Let’s look at Meta-characters in a little more detail.

MetaCharacter Description
^ Start of a string
$ End of a string
\t Tab
\n Newline
\r Carriage Return
\s Any whitespace character
\S Any non-whitespace character
\d Any Digit
\D Any non-digit
\w Any word-character
\W Any non-word character
\b Any word boundary
\B Any non-word-boundary
. Any single character, usually barring a newline

And if you want to match a Meta-character literally you need to use \ to escape it. For example, ‘\.’ would just match the . character.


Expression Meaning
[ ] Matches a single character that is contained within the brackets.
[^ ] Matches a single character that is not contained within the brackets.
[a-d] Matches any of the characters in the range a-d.
* Matches the preceding element zero or more times.
? Matches the preceding element zero or one time.
+ Matches the preceding element one or more times.
| The choice operator matches either the expression before or the expression after the operator.
{m,n} Matches the preceding element at least m and not more than n times.
( ) Captures everything inside the bracket.

Examples

Let’s look at a few pattern matches to see how they go together.

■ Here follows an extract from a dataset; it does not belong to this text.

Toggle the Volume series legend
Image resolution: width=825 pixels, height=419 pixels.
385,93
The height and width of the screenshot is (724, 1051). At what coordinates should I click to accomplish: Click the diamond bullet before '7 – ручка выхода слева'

Regular Expression Meaning
/a.c/ the letter a followed by any character then c
/a+c/ one or more a’s followed by c
/a*c/ zero or more a’s followed by c, so even “c” matches.
/a?c/ zero or one a followed by c: “ac” or “c”
/a.+c/ a followed by one or more characters, then c
/a.*c/ a followed by zero or more characters, then c, so even “ac” matches.
/a|bc/ “a” or “bc”
/(a|b)c/ “ac” or “bc”
/(a|b)+c/ one or more a’s or b’s, followed by c: ac, bc, aac, abc, aaac, abbabababbac.
/(a|A)\ssample\smatch/ “A” or “a” followed by one whitespace character, then “sample”, then one whitespace character, then “match”.
/\d\d\d-\d\d\d-\d\d\d\d/ Any phone number like this: 250-123-1234
/(\d\d\d)\s\d\d\d-\d\d\d\d/ Any North American phone number like this: (250) 123-1234
/(\d{3})\s\d{3}-\d{4}/ As above, but using the count specifier
/^\t+\S+\s*/ Any line of text starting with one or more tabs, containing at least one nonwhitespace characer, followed by no or some whitespace
/^b[aeiouy]+t/ Any line of text starting with b followed by any combination of 1 or more vowels and then the letter t/

Written on October 13, 2016